- _What you should do_
Retype the whole listing exactly.

- _Given records_

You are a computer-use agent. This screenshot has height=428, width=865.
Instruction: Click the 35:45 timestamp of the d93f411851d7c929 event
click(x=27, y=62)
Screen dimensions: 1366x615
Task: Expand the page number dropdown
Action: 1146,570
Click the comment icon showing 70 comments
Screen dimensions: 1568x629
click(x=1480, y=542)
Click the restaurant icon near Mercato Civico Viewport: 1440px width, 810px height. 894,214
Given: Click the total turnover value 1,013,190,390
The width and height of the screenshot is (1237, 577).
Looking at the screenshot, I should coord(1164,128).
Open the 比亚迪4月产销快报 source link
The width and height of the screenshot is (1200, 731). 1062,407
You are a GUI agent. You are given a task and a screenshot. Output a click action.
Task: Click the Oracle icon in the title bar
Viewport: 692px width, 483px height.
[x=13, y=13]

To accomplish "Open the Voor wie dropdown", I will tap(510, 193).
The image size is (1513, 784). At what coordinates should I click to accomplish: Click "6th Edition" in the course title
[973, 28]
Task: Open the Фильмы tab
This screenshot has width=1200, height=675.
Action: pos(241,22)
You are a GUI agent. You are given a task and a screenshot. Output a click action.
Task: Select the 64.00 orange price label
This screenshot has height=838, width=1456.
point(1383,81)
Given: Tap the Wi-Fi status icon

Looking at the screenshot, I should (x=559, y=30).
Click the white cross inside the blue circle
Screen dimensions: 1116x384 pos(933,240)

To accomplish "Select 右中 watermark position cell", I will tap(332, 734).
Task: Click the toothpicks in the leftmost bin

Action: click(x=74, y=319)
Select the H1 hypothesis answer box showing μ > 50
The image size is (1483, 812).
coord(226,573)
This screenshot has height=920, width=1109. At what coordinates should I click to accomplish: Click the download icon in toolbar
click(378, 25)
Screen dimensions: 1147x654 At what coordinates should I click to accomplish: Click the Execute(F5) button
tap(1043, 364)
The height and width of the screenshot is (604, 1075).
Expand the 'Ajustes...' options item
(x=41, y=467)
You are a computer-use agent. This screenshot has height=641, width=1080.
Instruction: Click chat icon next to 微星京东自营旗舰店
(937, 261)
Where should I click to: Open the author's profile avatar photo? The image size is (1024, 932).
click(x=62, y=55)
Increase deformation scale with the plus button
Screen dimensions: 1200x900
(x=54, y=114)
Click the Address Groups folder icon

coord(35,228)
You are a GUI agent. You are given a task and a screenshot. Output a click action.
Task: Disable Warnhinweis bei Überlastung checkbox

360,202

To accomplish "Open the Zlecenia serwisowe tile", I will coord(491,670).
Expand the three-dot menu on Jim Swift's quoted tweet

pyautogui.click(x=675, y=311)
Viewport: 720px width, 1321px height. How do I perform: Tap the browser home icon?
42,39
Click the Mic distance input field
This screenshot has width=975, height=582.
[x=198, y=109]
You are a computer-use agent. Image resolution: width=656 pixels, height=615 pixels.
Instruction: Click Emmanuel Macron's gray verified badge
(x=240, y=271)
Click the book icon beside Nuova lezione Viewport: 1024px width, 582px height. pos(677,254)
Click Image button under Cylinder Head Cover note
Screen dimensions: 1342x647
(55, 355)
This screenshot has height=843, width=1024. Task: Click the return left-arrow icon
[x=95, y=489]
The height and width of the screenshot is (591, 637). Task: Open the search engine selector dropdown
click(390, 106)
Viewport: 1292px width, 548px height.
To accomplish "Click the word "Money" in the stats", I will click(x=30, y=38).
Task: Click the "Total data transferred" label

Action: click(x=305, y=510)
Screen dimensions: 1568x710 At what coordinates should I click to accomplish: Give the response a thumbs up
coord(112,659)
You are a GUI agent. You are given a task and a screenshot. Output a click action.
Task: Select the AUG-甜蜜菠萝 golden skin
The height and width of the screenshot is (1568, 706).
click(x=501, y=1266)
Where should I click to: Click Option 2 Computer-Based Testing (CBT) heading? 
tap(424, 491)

- _Reply to the task_
You are a computer-use agent. This screenshot has height=428, width=865.
Instruction: Click the 35:45 timestamp of the d93f411851d7c929 event
click(x=27, y=62)
Screen dimensions: 1366x615
Task: Expand the page number dropdown
Action: 1146,570
Click the comment icon showing 70 comments
Screen dimensions: 1568x629
click(x=1480, y=542)
Click the restaurant icon near Mercato Civico Viewport: 1440px width, 810px height. 894,214
Given: Click the total turnover value 1,013,190,390
The width and height of the screenshot is (1237, 577).
Looking at the screenshot, I should coord(1164,128).
Open the 比亚迪4月产销快报 source link
The width and height of the screenshot is (1200, 731). 1062,407
You are a GUI agent. You are given a task and a screenshot. Output a click action.
Task: Click the Oracle icon in the title bar
Viewport: 692px width, 483px height.
[x=13, y=13]

To accomplish "Open the Voor wie dropdown", I will tap(510, 193).
The image size is (1513, 784). At what coordinates should I click to accomplish: Click "6th Edition" in the course title
[973, 28]
Task: Open the Фильмы tab
This screenshot has width=1200, height=675.
Action: pos(241,22)
You are a GUI agent. You are given a task and a screenshot. Output a click action.
Task: Select the 64.00 orange price label
This screenshot has height=838, width=1456.
point(1383,81)
Given: Tap the Wi-Fi status icon

Looking at the screenshot, I should (x=559, y=30).
Click the white cross inside the blue circle
Screen dimensions: 1116x384 pos(933,240)

To accomplish "Select 右中 watermark position cell", I will tap(332, 734).
Task: Click the toothpicks in the leftmost bin

Action: click(x=74, y=319)
Select the H1 hypothesis answer box showing μ > 50
The image size is (1483, 812).
coord(226,573)
This screenshot has height=920, width=1109. At what coordinates should I click to accomplish: Click the download icon in toolbar
click(378, 25)
Screen dimensions: 1147x654 At what coordinates should I click to accomplish: Click the Execute(F5) button
tap(1043, 364)
The height and width of the screenshot is (604, 1075).
Expand the 'Ajustes...' options item
(x=41, y=467)
You are a computer-use agent. This screenshot has height=641, width=1080.
Instruction: Click chat icon next to 微星京东自营旗舰店
(937, 261)
Where should I click to: Open the author's profile avatar photo? The image size is (1024, 932).
click(x=62, y=55)
Increase deformation scale with the plus button
Screen dimensions: 1200x900
(x=54, y=114)
Click the Address Groups folder icon

coord(35,228)
You are a GUI agent. You are given a task and a screenshot. Output a click action.
Task: Disable Warnhinweis bei Überlastung checkbox

360,202

To accomplish "Open the Zlecenia serwisowe tile", I will coord(491,670).
Expand the three-dot menu on Jim Swift's quoted tweet

pyautogui.click(x=675, y=311)
Viewport: 720px width, 1321px height. How do I perform: Tap the browser home icon?
42,39
Click the Mic distance input field
This screenshot has width=975, height=582.
[x=198, y=109]
You are a computer-use agent. Image resolution: width=656 pixels, height=615 pixels.
Instruction: Click Emmanuel Macron's gray verified badge
(x=240, y=271)
Click the book icon beside Nuova lezione Viewport: 1024px width, 582px height. pos(677,254)
Click Image button under Cylinder Head Cover note
Screen dimensions: 1342x647
(55, 355)
This screenshot has height=843, width=1024. Task: Click the return left-arrow icon
[x=95, y=489]
The height and width of the screenshot is (591, 637). Task: Open the search engine selector dropdown
click(390, 106)
Viewport: 1292px width, 548px height.
To accomplish "Click the word "Money" in the stats", I will click(x=30, y=38).
Task: Click the "Total data transferred" label

Action: click(x=305, y=510)
Screen dimensions: 1568x710 At what coordinates should I click to accomplish: Give the response a thumbs up
coord(112,659)
You are a GUI agent. You are given a task and a screenshot. Output a click action.
Task: Select the AUG-甜蜜菠萝 golden skin
The height and width of the screenshot is (1568, 706).
click(x=501, y=1266)
Where should I click to: Click Option 2 Computer-Based Testing (CBT) heading? 
tap(424, 491)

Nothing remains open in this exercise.